── AUSGEWÄHLTER TEXT

„Wir betreiben Risikominimierung“
Usability Engineering überprüft und gewährleistet Sicherheit von Medizinprodukten
Yvonne Grittmann und Janine Schoop sind Usability Engineers und UX-Designerinnen bei der Dosing GmbH Heidelberg, einem Unternehmen von Dedalus. Sie bilden die Schnittstelle zwischen Anwendern, Produktmanagement und Softwareentwicklung – in ihrem Fall für die Lösungen von Dosing – und sorgen für eine sichere Nutzung und optimale Nutzungserfahrung.
Bevor eine Softwarelösung als Medizinprodukt zertifiziert wird, muss sie eine ganze Reihe von Tests durchlaufen. Dazu gehört auch die sogenannte summative Evaluation. Das ist eine Form der Ergebnisevaluation am Ende des Usability-Prozesses, die dazu dient, die sichere Benutzung des Medizinproduktes zu bestätigen. Sie ist mit der Endkontrolle in der Qualitätssicherung vergleichbar und wird angewendet, wenn das Programm vollständig entwickelt ist. „Im Prinzip ist sie der letzte Schritt im Usability-Engineering-Prozess, der eine abschließende Bewertung des Produktes darstellt“, erläutert Yvonne Grittmann, die wie Janine Schoop auch für die summative Evaluation von Dosing Flycicle Vision verantwortlich zeichnet. „Wir stellen in diesem Prozess fest, ob die Software vom Nutzer sicher angewendet werden kann und keine Risiken für Patienten, Nutzer oder Dritte entstehen“, ergänzt Janine Schoop.
Der Prozess hin zur summativen Evaluation
Der Usability-Prozess verläuft in mehreren aufeinander aufbauenden Schritten. Zuerst wird die Zweckbestimmung der Lösung definiert. Dabei wird aufgeführt, zu welchem (medizinischen) Zweck das Produkt angewendet wird und welche Anwendergruppen es nutzen sollen, welche potenziellen Gefährdungsszenarien es gibt und wie die Software getestet werden soll. „In Vorbereitung auf die summative Evaluation wird im nächsten Schritt ein detaillierter Testplan aufgesetzt. Darin legen wir fest, was getestet werden soll, erstellen Leitfäden für Anwenderinterviews, definieren Ein- und Ausschlusskriterien für die Probanden, erstellen eine Liste der Nutzer, die an der Evaluation teilnehmen, und stellen entsprechende Dokumente zusammen“, erläutert Grittmann den Prozess. Während der summativen Evaluation entstehen Protokolle, die eventuelle Fehler und Nutzungsprobleme zusammenfassen. Die Auswertung der Protokolle ergibt einen Report inklusive einer dedizierten Risikoanalyse. All diese Dokumente stellen am Ende das Usability Engineering File, also die Gebrauchstauglichkeitsakte, dar.

────
── DATENSATZ

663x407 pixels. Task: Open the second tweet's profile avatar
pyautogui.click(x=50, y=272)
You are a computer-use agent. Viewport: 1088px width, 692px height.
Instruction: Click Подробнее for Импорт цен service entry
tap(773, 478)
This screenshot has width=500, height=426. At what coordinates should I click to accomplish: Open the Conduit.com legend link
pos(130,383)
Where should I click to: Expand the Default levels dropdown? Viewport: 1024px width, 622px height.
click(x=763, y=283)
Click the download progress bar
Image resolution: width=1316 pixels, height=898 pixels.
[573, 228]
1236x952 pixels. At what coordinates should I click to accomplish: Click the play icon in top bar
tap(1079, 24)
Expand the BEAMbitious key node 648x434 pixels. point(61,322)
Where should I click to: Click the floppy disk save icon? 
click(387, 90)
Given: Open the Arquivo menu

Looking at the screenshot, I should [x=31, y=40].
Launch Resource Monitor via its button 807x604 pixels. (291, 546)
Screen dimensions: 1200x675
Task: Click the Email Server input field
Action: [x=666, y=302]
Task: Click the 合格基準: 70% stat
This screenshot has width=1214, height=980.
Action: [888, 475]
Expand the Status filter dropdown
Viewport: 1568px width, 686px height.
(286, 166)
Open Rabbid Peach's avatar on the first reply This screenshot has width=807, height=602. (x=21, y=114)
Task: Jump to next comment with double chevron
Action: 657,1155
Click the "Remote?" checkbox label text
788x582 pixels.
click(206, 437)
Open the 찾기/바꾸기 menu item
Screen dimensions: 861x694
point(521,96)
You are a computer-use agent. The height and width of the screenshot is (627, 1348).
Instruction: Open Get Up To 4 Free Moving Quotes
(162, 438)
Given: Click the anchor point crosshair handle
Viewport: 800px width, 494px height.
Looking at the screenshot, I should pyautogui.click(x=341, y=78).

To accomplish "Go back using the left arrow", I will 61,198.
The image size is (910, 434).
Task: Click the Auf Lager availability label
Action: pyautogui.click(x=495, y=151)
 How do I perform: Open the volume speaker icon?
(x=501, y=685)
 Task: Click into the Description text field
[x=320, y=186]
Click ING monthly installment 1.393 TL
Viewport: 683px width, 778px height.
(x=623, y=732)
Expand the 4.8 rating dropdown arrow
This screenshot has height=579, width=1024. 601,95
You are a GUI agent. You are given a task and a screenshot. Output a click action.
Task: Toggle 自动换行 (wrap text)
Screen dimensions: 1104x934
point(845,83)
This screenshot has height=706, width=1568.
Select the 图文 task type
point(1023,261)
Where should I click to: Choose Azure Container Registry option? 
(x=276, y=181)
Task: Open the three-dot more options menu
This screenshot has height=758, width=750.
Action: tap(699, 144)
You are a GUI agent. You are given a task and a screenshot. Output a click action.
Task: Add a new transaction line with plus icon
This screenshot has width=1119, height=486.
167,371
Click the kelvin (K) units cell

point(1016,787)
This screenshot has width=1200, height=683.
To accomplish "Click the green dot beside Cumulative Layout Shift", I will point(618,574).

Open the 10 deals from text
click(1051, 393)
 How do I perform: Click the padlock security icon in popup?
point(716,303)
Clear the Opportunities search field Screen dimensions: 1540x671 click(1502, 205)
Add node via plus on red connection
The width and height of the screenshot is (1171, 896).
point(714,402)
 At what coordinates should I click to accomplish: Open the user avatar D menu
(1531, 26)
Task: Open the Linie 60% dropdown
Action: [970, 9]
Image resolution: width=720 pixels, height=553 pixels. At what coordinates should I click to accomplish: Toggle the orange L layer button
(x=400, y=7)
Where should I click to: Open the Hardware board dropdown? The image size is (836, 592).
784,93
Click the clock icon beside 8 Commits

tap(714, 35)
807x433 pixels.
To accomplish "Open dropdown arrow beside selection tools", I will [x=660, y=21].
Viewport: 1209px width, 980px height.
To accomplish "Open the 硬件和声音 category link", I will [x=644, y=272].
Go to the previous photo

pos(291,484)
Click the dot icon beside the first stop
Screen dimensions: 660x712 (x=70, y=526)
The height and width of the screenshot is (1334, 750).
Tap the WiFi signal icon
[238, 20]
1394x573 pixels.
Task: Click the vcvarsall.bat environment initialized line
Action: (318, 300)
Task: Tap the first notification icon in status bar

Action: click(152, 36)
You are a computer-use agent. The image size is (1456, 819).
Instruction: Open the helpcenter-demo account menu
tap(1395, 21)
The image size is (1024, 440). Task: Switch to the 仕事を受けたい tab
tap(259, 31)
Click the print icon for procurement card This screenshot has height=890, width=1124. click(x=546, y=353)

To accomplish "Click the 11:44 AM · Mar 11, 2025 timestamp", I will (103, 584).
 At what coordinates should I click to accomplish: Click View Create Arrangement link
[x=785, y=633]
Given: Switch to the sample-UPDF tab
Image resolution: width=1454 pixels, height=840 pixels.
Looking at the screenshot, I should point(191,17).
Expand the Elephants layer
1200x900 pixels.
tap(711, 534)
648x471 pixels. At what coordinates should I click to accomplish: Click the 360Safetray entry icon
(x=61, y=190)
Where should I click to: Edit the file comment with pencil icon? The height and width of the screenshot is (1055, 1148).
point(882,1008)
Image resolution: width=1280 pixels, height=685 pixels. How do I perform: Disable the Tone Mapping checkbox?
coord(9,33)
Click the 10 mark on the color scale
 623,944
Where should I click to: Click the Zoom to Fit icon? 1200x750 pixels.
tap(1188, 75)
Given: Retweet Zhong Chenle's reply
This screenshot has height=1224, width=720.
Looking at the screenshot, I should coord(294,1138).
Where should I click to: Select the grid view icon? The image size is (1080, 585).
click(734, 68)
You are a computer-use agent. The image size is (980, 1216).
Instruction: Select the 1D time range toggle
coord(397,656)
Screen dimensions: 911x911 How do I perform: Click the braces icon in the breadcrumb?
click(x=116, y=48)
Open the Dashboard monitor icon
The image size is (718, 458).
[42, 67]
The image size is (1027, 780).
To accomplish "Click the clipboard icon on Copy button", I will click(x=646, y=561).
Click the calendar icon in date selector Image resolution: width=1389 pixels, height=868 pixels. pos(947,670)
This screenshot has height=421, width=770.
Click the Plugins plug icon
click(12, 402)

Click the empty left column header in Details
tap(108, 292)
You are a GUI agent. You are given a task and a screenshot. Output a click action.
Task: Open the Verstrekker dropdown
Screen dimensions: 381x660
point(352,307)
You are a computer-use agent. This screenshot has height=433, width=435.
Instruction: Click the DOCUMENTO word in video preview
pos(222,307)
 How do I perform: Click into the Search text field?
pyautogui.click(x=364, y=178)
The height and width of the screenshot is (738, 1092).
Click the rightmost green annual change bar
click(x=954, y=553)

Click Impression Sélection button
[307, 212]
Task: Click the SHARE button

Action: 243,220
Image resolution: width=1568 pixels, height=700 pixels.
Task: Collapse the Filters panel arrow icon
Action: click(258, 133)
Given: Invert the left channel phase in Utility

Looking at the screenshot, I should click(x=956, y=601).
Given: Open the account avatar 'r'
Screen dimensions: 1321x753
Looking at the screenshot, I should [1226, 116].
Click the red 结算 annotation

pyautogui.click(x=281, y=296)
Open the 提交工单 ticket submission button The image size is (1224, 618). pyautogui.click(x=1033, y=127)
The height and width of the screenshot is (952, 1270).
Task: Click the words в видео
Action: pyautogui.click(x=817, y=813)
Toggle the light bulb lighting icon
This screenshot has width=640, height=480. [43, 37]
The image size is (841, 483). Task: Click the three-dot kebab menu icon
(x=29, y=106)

────

■ AUFGABEN:
(a) Übersetzen Sie aus dem Text über die summative Evaluation den Satz „Zuerst wird die Zweckbestimmung der Lösung definiert.“ ins Englische.
(b) Beantworten Sie anhand des Textes über die summative Evaluation die folgenden Fragen:
(i) Bei welchem Unternehmen sind Yvonne Grittmann und Janine Schoop tätig?
(ii) Womit ist die summative Evaluation vergleichbar?
(iii) Was ergibt die Auswertung der Protokolle?
(c) Führen Sie den Text über die summative Evaluation nach seinem letzten Satz weiter.

■ LÖSUNGEN:
(a) First, the intended purpose of the solution is defined.

(b)
(i) Bei der Dosing GmbH Heidelberg, einem Unternehmen von Dedalus.
(ii) Mit der Endkontrolle in der Qualitätssicherung.
(iii) Einen Report inklusive einer dedizierten Risikoanalyse.

(c)
An der summativen Evaluation für Dosing Flycicle Vision haben 15 Probanden teilgenommen. Bei einer Analyse hatten Yvonne Grittmann und Janine Schoop festgestellt, dass die risikobezogene Nutzung in diesem Fall lediglich bei den Ärzten liegt. „Mit vier Medizinern haben wir den Prozess vor Ort im Städtischen Klinikum Karlsruhe durchlaufen, mit den anderen elf online“, so Janine Schoop. Die Interviews – von einer der beiden Usability Engineers moderiert und von einer Protokollantin begleitet – dauerten jeweils zwei bis zweieinhalb Stunden. Zuerst hat der Proband die Gebrauchsanweisung durchgearbeitet, daran schlossen sich gezielte Aufgaben an, die er erledigen sollte.
Im Fall von Dosing Flycicle Vision haben Yvonne Grittmann und Janine Schoop einen fiktiven Patientenfall kreiert, damit der Proband sich besser in die Situation einfühlen konnte. Dann musste er Fragen beantworten. „Dabei beobachten wir, wie er mit dem Programm umgeht“, erläutert Yvonne Grittmann. Es werden vorher festgelegte Akzeptanzkriterien abgeglichen und mögliche Nutzungsprobleme und Use Errors festgehalten, die später analysiert werden. Abschließend findet mit dem Probanden ein kurzes Interview zur Evaluation mit einer Feedbackrunde statt. Zurück im Büro werden zusätzlich die Video- und Tonaufnahmen ausgewertet. „Da beobachten wir dann noch einmal genau, wie sich der Proband verhalten hat, ob es Punkte gab, an denen er in der Bedienung der Software unsicher war, und wie es unter Umständen zu Fehlbedienungen gekommen ist“, sagt Janine Schoop.